Cuando el presidente Allende estaba por convocar a un plebiscito para resolver la crisis, se desató la conjura de los militares Se acababa el tiempo. Salvador Allende murió en el Palacio de Gobierno, tras una heroica resistencia al ataque encabezado por aviones y tanques.

La historia regresa cuando las contradicciones permanecen allí, sin resolverse. Este es el caso de Chile. En 1980 la dictadura militar encargó la confección de una nueva Constitución destinada a ser la columna vertebral de la transformación de Chile en un experimento extremo del neoliberalismo. Esa carta magna espuria fue aprobada en un plebiscito fraudulento, carente de garantías, realizado en un país ocupado por sus propias fuerzas armadas. No había ninguna posibilidad de que fuera rechazada.

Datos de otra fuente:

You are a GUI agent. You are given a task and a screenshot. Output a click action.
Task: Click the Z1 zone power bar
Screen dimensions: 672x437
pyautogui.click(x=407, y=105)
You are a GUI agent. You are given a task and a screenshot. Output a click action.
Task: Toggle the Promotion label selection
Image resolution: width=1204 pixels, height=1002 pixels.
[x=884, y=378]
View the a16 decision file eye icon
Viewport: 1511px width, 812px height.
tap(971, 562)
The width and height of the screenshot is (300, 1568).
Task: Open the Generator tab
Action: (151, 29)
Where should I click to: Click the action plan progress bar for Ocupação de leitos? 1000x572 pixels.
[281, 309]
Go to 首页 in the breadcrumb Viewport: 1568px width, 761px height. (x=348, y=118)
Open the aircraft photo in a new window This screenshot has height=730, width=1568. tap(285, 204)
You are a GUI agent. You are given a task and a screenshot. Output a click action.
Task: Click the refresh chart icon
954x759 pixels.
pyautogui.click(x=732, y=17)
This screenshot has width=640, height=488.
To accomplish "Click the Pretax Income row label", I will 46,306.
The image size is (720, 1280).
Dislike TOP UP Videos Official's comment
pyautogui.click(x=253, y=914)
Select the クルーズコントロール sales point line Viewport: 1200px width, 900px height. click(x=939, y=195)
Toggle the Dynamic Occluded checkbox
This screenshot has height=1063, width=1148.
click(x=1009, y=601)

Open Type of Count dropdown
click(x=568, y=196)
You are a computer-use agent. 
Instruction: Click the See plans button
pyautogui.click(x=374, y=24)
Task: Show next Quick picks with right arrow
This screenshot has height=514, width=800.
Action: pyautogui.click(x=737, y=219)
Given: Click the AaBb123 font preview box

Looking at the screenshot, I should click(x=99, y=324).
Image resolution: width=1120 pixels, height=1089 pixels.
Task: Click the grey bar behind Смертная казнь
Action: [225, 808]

Ahora, cuarenta años después de la promulgación de la indigna Constitución del 80, cincuenta años trascurridos desde la victoria de la Unidad Popular, a treinta años del inicio del periodo democrático que se abocó más a la profundización el modelo neoliberal que a la defensa de los derechos ciudadanos, los ciudadanos chilenos estamos en la antesala de torcer el destino y escribir -por primera vez en nuestra historia- una constitución. Una que consagre los derechos de las personas y recoja el clamor que pide priorizar valores esenciales: solidaridad, justicia, equidad, dignidad para todos.

Las líneas del tiempo se cruzan, retroceden, ascienden, proyectan un futuro posible. Mientras alguien sueñe, son posibles un país diferente y un mundo mejor. Más posible si quienes sueñan son miles o millones. Aspiro a escribir una palabra, una línea de la nueva carta magna. Y a dejar aquí declarada esta aspiración genuina, ingenua, onírica, pasional, trémula, festiva, telúrica, enamorada de la vida.